All Management Server in a pool will use this setting to negotiate who is responsible for handling workflows in the pool (who is “in” and who is “out” so to say). If the setting is the same on all servers, the load will be distributed evenly (everybody is “in”). If some of these servers have different settings, the load will be distributed between the Management Server with the lowest value. The server(s) with the reg key set (which is “out” in this case) will always think, that he was the only working server in the pool (“last man standing”). So he will continually take over the load for all running workflow instances.
The other members in the pool on the other side do a different kind of math: From their point of view he is “out” and the "redistribution game" will start over again.
The solution for this problem is quite easy:
- Either create the missing reg key on all Management Servers with the same values or
- delete the key on all and restart the HealthService on ALL Management Server. Soon after the frequent 15003 events will be gone.
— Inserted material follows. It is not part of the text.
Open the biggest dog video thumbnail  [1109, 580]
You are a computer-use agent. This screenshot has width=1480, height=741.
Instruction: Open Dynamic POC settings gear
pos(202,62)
In our case of the flipping network device monitors:
We had two Management Server in the network monitoring resource pool, and one of them had the key set. So the workflows were permanently loaded and unloaded on the server dedicated to SNMP monitoring..
- Be very carefull when modifying/using the key HKLM\System\CurrentControlSet\Services\HealthService\Parameters\PoolManager to specify how the load will be distributed inside a resource pool.
- Always have an eye on the 15003 events, even if it is only informational. If it occurs frequently it can point you to a serious issue with your resource pools.